Ortom is not alone in condemning the bill. Nobel Laureate, Prof. Wole Soyinka, had stated that the bill was designed to hand the federal government control over the nation’s entire water resources, both over and underground.
The Punch says that the successor National Development Plan 2020-2025 of the Federal Government has sufficient capacity to accelerate the attainment of various regional and global agendas, the Minister of State for Budget and National Planning, Clem Agba, has said.
Agba said the plan being developed by his ministry would enable Nigeria attain targets including the African Union 2063 agenda, the ECOWAS Integration Agenda and the Sustainable Development Goals 2030.
According to him, the plan will be implemented from January 2021 after the expiration of the Economic Recovery and Growth Plan in December. The minister said this in a statement issued in Abuja on Sunday by his ministry’s Director of Information, Victoria Agba-Attah.
The statement was titled ‘Successor development plan to accelerate attainment of AU Agenda 2063, SDGs 2030′. Agba had recently given a progress report on the activities of the Technical Working Groups on the development of the National Development Plan 2020-2025.
The newspaper says that the Nigerian Government on Sunday came under more criticism for the increase in electricity tariff and petrol pump price last week. The Centre for Democracy and Development and the Civil Liberties Organisation condemned the government’s actions, saying many Nigerians would be hard hit.
The CDD, a civil rights movement, expressed its support for citizens’ resistance against all anti-people policies, using all constitutional options, including peaceful mass protests and litigation.
The organisation, in a statement by its Director, Idayat Hassan, on Sunday, regretted that at a time when governments around the world were enacting policies and putting in place measures to cushion the effects of the COVID-19 pandemic on citizens, “the Nigerian government has chosen to do the direct opposite.”
According to Hassan, the CDD is convinced that the government should have found other creative, sustainable and logical pathways to address the issues which necessitated the price hikes.
The Sun reports that Nigeria imported over N500 billion worth of pharmaceutical products in the last three years, it was leant. It was leant that only 20 percent of pharmaceutical products are being manufactured locally, while 80 percent pharmaceutical are imported from India, United States and Germany.
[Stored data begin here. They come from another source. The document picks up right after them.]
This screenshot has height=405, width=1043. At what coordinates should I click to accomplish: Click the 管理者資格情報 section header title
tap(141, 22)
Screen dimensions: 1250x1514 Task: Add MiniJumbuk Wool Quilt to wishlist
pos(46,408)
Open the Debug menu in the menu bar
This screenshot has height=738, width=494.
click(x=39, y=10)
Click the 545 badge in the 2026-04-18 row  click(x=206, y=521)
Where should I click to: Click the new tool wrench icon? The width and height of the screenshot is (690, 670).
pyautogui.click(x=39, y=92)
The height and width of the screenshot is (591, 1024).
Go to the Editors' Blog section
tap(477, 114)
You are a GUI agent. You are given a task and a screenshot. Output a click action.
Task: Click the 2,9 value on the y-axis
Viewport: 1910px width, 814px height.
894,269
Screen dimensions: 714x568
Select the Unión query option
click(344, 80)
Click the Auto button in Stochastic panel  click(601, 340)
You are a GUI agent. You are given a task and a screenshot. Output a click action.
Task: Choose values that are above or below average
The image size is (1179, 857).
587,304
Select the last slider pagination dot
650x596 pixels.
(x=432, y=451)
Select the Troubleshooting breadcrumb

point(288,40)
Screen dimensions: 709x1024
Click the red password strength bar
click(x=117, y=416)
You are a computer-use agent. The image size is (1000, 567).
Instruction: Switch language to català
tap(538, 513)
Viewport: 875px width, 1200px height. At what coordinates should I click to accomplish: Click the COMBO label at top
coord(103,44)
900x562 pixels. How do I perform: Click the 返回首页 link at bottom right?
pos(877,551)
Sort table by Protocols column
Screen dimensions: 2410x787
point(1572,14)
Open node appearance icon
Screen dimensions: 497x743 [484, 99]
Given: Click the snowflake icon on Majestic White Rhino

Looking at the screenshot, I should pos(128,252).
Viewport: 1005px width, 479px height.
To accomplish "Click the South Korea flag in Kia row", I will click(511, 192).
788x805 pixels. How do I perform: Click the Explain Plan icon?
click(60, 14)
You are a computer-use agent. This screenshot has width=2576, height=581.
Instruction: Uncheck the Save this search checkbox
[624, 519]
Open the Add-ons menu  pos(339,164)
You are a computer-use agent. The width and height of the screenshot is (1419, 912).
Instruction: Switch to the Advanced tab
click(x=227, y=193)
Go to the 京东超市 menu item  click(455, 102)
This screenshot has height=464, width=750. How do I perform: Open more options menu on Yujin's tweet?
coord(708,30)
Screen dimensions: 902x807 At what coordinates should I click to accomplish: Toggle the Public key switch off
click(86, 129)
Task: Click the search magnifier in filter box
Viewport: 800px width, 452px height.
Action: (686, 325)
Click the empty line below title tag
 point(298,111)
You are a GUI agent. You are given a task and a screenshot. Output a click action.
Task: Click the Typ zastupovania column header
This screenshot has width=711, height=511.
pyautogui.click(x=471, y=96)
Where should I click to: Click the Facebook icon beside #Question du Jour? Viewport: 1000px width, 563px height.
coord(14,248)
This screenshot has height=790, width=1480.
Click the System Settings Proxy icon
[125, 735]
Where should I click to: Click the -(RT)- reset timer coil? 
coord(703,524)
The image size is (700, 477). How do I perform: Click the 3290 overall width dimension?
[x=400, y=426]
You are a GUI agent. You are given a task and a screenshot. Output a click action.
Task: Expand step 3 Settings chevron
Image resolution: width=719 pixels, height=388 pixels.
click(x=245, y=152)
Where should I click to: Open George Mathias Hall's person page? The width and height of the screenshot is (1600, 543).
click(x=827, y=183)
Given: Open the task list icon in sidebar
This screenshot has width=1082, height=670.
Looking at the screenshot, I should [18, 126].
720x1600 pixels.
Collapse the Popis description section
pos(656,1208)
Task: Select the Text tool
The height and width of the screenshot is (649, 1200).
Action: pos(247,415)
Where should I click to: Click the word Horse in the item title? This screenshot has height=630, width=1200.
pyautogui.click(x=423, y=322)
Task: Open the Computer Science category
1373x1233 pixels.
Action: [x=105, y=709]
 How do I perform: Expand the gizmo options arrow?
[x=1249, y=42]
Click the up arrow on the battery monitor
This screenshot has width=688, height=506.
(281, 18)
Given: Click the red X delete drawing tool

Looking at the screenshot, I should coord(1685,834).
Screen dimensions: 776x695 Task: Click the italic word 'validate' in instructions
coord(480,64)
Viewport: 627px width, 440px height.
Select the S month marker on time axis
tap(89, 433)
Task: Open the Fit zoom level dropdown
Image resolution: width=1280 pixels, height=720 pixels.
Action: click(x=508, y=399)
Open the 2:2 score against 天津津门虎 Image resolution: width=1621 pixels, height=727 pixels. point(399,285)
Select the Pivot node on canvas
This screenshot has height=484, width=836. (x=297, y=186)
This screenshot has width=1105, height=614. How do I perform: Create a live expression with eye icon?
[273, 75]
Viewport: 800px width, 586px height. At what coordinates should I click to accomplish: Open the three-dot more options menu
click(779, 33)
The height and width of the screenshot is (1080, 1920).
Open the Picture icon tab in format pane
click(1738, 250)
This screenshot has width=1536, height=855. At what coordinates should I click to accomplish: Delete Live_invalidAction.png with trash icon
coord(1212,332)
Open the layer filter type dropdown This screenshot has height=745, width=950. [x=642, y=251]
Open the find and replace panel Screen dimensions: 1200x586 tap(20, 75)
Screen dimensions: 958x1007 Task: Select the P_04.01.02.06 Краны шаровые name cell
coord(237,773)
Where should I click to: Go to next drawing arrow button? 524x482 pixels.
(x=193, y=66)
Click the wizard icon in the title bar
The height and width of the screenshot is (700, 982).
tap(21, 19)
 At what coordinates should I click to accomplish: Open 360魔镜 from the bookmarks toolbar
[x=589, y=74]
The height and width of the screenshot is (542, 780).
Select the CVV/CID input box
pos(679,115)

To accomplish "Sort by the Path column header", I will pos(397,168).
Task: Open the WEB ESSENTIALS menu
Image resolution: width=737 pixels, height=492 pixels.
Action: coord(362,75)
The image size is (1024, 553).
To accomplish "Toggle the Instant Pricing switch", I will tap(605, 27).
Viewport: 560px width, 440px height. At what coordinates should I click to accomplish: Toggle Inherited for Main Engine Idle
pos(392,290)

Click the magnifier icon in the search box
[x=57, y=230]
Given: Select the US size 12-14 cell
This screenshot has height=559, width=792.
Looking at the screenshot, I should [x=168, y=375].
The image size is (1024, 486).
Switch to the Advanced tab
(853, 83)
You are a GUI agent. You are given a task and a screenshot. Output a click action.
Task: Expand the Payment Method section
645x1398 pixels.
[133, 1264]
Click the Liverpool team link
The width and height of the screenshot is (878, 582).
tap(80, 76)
According to Pharmaceutical Manufacturers Group of the Manufacturers Association of Nigeria (PMG-MAN), local drug manufacturers may soon close shop since almost all finished pharmaceuticals products were imported majorly by non- pharmacists.
The group blamed the challenge experienced by local drug firms on the inconsistent government policies, which had deterred investors and kills local drug manufacturing from the industry. Data by the International Trade Statistics (ITS) revealed that in the last two years, German exported N52.4 billion ($116.86million) to the country, while U.S supplied ($243.8million) between 2018 and last year.